## YOUR TASK
Your answer must be the lines from the one containing "Given: View the 412.5K Views count" through the last line below, copied exactly, with no pictures.

(Collected data)
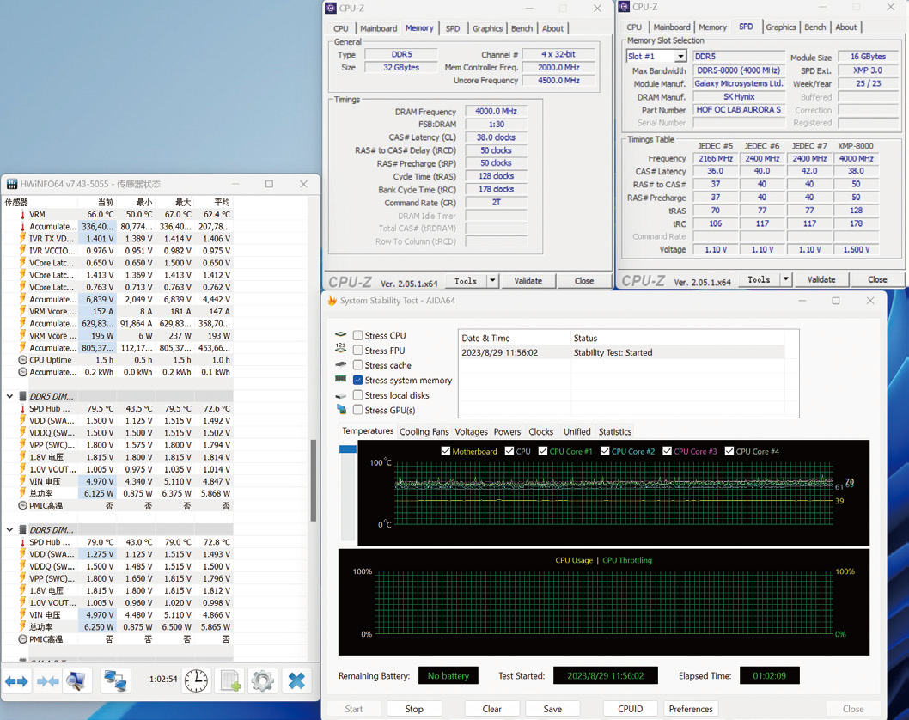Collapse the DDR5 DIMM sensor group in HWiNFO
The height and width of the screenshot is (720, 909).
[9, 396]
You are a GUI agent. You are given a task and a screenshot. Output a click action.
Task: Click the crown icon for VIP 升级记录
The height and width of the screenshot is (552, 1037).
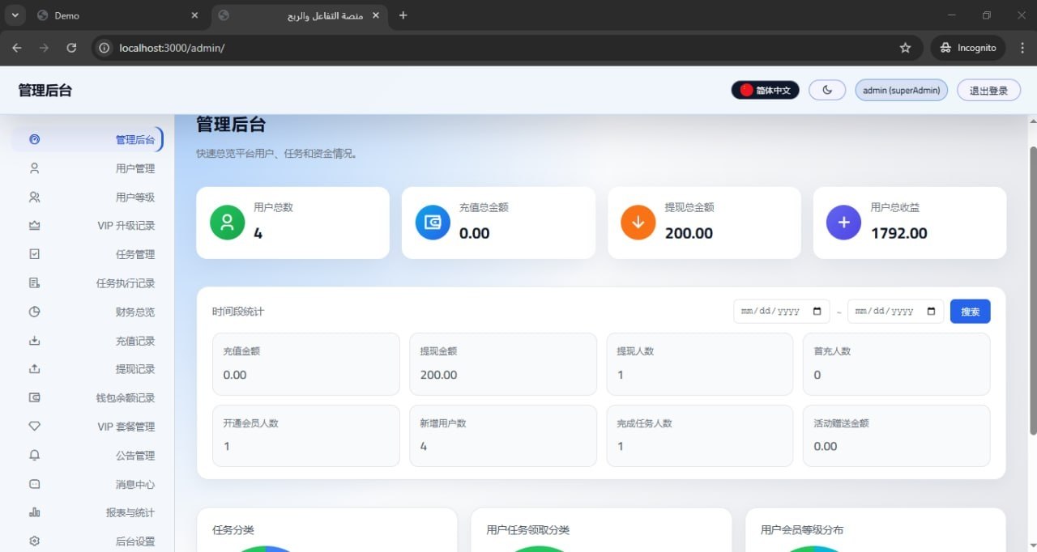34,226
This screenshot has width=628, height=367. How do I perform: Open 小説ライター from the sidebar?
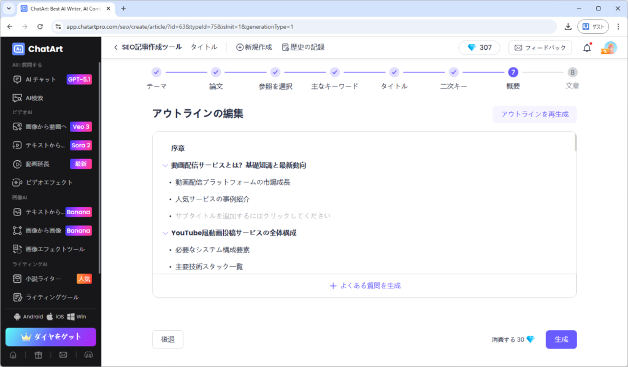(43, 279)
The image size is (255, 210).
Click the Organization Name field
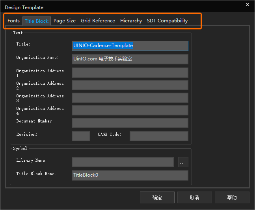tap(130, 59)
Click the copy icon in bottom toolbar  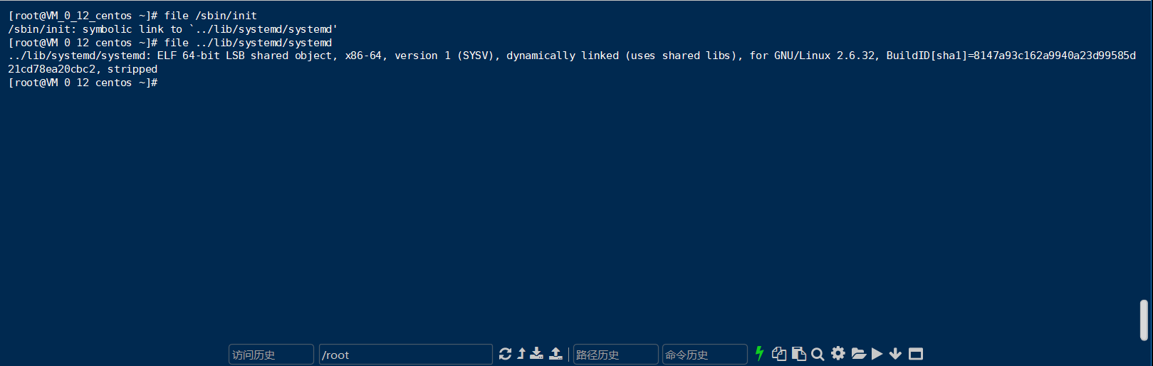coord(779,354)
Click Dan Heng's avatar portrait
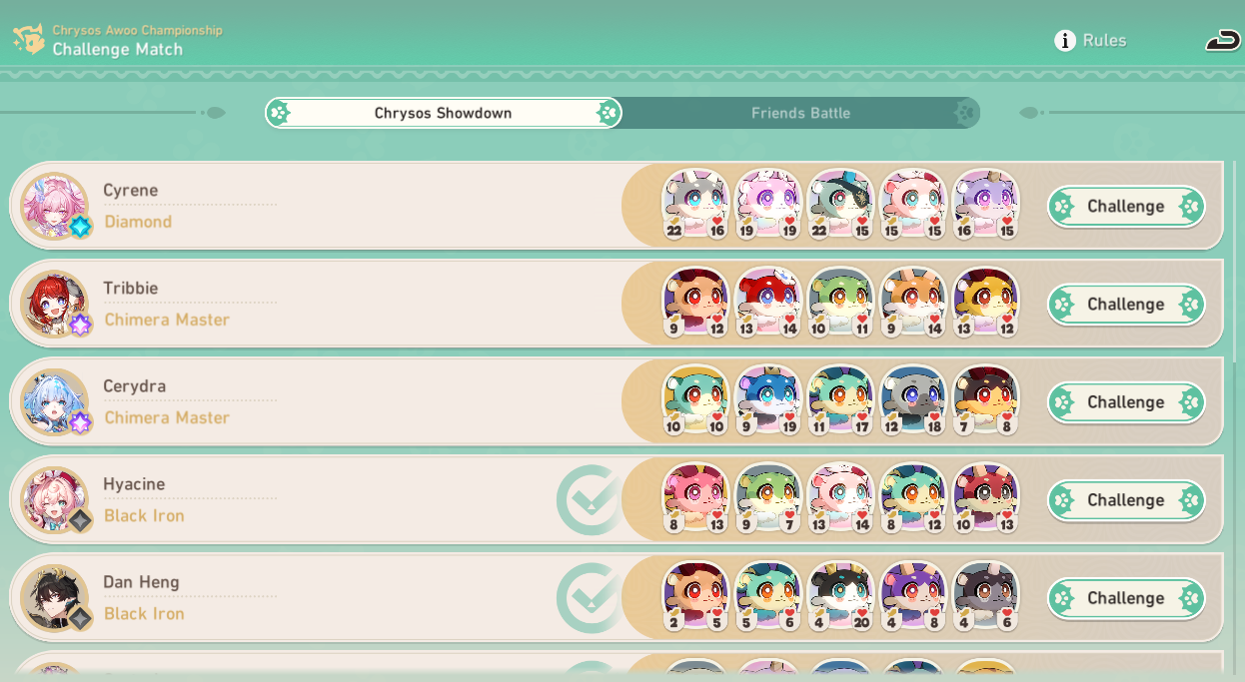 pos(54,597)
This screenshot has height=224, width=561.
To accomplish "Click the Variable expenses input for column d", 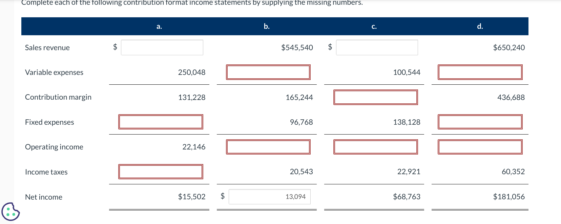I will point(480,72).
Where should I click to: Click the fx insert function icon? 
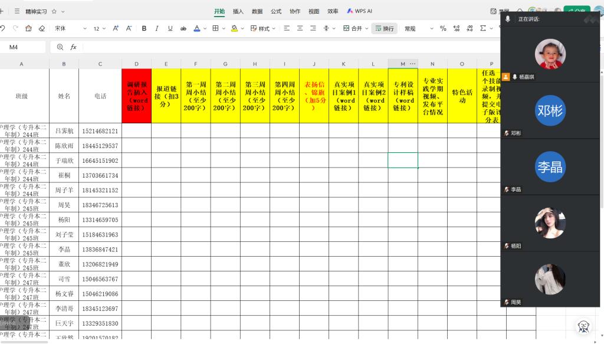[x=74, y=47]
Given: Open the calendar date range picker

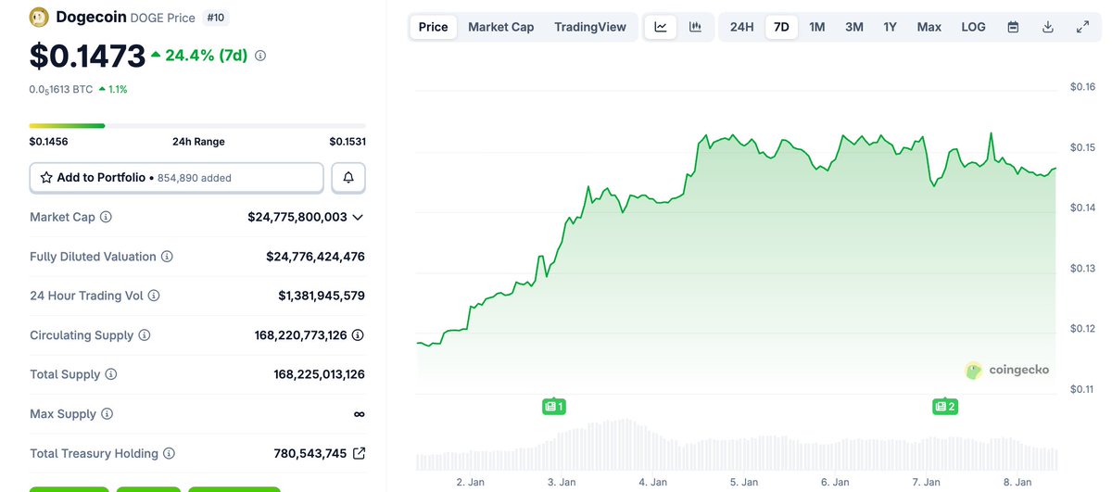Looking at the screenshot, I should coord(1013,27).
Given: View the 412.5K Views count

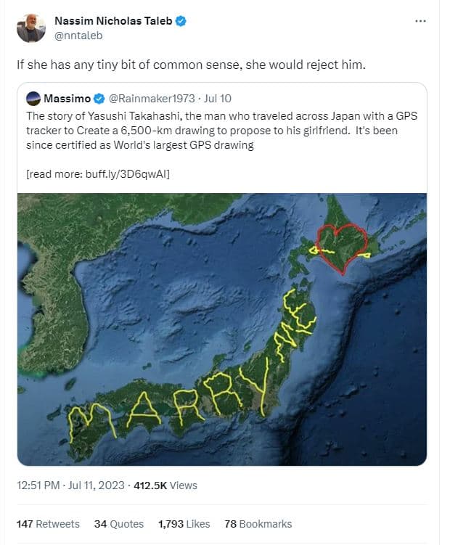Looking at the screenshot, I should 163,485.
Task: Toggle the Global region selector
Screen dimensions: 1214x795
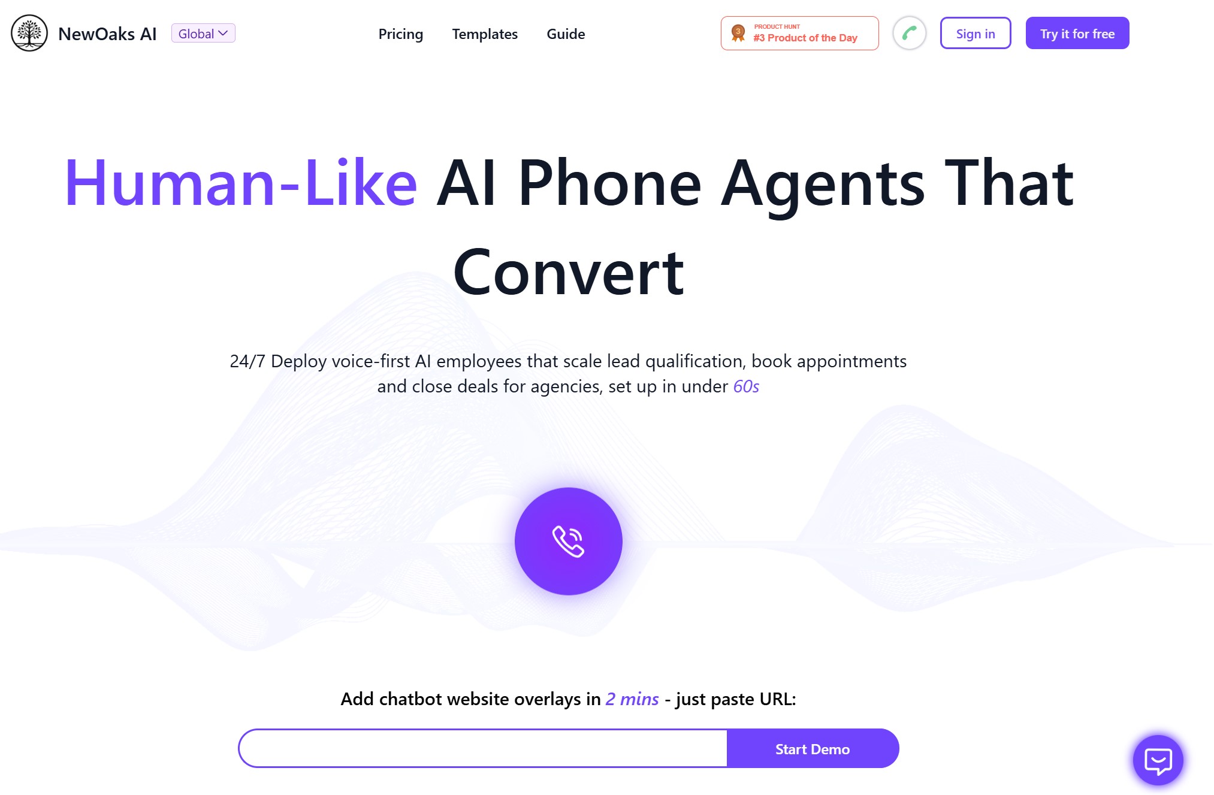Action: [x=203, y=34]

## ANSWER TO THE PROBLEM
Given: View the 412.5K Views count

Looking at the screenshot, I should 163,485.
Task: Toggle the Global region selector
Screen dimensions: 1214x795
Action: [x=203, y=34]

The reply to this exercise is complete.